TASK MATERIAL Block Start

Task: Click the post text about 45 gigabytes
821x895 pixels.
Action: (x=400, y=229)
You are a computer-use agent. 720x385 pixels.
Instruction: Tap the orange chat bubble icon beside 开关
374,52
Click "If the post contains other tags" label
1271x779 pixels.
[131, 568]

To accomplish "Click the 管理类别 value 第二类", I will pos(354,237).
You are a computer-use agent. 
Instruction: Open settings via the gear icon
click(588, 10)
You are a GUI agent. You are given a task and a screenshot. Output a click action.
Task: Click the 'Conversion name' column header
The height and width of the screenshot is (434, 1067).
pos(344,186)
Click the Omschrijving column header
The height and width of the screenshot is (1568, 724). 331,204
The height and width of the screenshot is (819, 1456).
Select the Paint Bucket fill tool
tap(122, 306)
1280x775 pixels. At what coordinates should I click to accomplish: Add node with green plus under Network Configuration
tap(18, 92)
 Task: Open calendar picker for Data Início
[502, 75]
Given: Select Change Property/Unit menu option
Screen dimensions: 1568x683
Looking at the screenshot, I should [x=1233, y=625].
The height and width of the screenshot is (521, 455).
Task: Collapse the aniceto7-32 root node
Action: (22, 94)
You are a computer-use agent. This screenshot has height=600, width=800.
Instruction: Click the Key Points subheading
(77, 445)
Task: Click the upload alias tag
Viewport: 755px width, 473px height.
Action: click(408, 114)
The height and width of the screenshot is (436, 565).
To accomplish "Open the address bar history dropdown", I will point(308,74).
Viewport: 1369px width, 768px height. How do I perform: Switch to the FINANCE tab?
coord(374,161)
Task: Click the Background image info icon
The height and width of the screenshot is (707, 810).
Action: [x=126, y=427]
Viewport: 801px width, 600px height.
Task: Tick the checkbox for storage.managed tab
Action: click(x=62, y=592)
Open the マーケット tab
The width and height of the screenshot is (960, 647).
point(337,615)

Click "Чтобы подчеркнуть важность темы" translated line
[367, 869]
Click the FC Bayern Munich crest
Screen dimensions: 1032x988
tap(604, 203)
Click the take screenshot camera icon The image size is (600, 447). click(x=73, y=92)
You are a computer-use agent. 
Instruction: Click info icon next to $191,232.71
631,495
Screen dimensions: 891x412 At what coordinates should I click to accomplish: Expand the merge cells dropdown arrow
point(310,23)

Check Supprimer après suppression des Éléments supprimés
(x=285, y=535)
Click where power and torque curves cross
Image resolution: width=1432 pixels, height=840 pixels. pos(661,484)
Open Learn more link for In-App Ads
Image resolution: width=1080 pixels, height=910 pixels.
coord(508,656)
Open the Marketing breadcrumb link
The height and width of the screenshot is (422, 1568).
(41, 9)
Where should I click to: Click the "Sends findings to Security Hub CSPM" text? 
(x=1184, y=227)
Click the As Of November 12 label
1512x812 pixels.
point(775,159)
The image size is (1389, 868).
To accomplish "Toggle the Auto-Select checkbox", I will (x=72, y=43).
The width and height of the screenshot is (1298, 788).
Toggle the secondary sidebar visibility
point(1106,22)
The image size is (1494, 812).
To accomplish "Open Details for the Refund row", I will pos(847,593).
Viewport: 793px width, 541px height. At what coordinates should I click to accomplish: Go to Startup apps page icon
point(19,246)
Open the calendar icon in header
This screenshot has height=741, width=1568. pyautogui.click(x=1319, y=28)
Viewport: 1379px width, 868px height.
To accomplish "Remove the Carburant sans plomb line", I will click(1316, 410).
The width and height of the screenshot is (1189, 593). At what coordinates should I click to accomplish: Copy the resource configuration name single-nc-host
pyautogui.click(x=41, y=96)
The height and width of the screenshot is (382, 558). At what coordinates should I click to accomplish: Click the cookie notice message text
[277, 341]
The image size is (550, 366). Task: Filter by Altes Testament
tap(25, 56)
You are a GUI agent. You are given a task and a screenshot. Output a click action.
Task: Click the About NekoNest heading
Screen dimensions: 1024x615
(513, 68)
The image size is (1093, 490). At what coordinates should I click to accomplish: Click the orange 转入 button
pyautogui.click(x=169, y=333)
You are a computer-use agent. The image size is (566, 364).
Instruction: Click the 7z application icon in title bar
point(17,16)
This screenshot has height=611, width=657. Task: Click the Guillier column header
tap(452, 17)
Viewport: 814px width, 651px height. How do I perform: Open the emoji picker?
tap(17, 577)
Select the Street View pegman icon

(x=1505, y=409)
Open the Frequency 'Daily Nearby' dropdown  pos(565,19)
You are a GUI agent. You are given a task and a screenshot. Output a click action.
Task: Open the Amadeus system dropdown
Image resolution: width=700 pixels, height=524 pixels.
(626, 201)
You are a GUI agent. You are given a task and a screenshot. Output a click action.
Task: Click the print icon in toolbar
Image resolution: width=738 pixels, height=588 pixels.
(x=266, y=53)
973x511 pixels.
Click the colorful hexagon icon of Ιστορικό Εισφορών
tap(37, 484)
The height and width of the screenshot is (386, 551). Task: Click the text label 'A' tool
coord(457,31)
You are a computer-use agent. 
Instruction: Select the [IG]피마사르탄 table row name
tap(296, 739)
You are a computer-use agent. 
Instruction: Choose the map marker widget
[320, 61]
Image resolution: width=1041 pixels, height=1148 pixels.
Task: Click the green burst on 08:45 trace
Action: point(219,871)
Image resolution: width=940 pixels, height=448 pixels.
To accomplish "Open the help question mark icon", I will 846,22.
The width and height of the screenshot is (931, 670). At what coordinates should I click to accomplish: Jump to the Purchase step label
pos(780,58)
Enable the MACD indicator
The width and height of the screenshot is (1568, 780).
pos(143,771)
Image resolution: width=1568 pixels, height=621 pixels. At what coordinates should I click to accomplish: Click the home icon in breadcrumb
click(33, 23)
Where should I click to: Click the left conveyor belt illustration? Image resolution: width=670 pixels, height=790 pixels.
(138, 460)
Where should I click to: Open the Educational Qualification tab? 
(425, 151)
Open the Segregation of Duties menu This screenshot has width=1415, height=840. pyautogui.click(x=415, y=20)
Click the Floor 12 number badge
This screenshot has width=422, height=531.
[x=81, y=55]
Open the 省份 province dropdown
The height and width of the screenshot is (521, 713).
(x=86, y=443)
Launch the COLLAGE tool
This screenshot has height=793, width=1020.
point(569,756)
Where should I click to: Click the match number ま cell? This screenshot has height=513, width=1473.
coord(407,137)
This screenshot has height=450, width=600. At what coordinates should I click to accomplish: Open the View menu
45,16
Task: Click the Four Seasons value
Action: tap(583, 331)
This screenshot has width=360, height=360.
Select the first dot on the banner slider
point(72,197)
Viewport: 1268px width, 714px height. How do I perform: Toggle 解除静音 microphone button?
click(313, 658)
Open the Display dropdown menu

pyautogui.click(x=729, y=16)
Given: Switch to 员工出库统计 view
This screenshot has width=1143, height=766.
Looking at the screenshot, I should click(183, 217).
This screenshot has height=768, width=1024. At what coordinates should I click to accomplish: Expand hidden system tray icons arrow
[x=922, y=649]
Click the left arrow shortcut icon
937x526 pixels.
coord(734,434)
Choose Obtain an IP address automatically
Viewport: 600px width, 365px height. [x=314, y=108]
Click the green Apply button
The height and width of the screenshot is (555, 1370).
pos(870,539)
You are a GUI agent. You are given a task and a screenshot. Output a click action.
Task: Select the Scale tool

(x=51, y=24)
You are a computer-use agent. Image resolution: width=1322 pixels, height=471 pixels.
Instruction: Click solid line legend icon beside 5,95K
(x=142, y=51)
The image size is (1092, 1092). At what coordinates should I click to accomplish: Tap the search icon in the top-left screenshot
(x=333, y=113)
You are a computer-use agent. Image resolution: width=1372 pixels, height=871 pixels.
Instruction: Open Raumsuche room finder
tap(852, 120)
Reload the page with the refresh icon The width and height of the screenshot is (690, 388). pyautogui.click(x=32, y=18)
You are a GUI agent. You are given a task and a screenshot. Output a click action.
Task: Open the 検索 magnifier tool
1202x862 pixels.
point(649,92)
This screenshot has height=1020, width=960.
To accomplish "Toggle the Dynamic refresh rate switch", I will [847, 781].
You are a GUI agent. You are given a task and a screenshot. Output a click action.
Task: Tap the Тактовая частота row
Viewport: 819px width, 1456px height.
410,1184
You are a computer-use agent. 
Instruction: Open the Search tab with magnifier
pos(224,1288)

TASK MATERIAL Block End

Go through the records above and copy every line holding the word "refresh".

ANSWER SPACE >>
Reload the page with the refresh icon The width and height of the screenshot is (690, 388). pyautogui.click(x=32, y=18)
To accomplish "Toggle the Dynamic refresh rate switch", I will [847, 781].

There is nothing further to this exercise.